Mit großer Besorgnis wird auch die Frage gestellt, ob die DDR angesichts der ohnehin angespannten Arbeitskräftesituation eine Verringerung des gesellschaftlichen Arbeitskräftepotentials, vor allem im Hinblick auf den Weggang einer großen Zahl von
Hoch- und Fachschulkadern sowie Facharbeitern, in diesem Umfang volkswirtschaftlich verkraften könne.
Dies treffe besonders zu auf Bereiche der materiellen Produktion sowie Forschung und Entwicklung, Handel/Versorgung und Dienstleistungen einschließlich des Gaststättenwesens sowie in besonderem Maße auf das Gesundheitswesen.
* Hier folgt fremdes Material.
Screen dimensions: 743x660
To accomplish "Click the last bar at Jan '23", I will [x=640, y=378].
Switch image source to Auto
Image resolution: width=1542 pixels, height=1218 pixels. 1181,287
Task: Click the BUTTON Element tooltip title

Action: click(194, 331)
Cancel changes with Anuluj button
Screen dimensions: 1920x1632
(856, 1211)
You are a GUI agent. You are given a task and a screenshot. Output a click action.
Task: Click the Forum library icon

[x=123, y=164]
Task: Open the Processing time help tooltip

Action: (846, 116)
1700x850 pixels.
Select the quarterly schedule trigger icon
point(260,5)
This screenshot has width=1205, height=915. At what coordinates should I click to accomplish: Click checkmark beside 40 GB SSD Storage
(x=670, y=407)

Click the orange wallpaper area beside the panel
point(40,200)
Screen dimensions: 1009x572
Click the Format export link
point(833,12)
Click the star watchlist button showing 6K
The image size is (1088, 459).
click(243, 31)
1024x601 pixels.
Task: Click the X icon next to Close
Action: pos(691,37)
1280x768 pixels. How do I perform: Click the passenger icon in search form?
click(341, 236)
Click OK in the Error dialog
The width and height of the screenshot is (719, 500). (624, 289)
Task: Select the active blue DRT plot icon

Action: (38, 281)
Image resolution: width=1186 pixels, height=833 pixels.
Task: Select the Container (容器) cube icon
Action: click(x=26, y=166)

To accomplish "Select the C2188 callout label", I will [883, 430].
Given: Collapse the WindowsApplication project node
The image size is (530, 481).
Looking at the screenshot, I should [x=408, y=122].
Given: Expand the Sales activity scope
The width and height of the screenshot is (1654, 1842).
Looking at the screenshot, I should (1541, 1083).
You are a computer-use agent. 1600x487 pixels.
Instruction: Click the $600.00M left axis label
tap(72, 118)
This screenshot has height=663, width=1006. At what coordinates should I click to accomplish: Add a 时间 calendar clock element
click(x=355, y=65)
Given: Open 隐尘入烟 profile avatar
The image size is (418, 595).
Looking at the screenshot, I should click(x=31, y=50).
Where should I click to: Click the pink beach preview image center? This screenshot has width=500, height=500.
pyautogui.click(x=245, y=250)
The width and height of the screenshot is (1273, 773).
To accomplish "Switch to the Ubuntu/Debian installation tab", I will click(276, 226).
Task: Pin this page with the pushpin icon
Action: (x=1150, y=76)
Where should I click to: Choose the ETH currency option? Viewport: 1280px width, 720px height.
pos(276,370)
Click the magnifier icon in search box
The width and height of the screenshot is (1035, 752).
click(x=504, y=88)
Leitungskader und Mitarbeiter, vor allem aus den genannten Bereichen, schätzen ein, daß bei weiteren ständigen Ausreisen entsprechend der gegenwärtigen Praxis und bei weiter anhaltendem ungesetzlichen Verlassen unter Ausnutzung besonders des Reiseverkehrs erhebliche Abstriche an gestellten Aufgaben und Leistungszielen unumgänglich seien, die weitreichende negative Folgen besonders auf sozialpolitischem Gebiet und bei der medizinischen Grundbetreuung der Bevölkerkerung hätten. Insbesondere Mitarbeiter in medizinischen Einrichtungen erklären unter Hinweis auf den "Abgang" qualifzierten medizinischen Personals, bereits jetzt solchen enormen Belastungen ausgesetzt zu sein, denen auf Dauer physisch und psychisch nicht standzuhalten sei. Dies schaffe neue Anlässe für Antragstellungen auf ständige Ausreise bzw. für das ungesetzliche Verlassen.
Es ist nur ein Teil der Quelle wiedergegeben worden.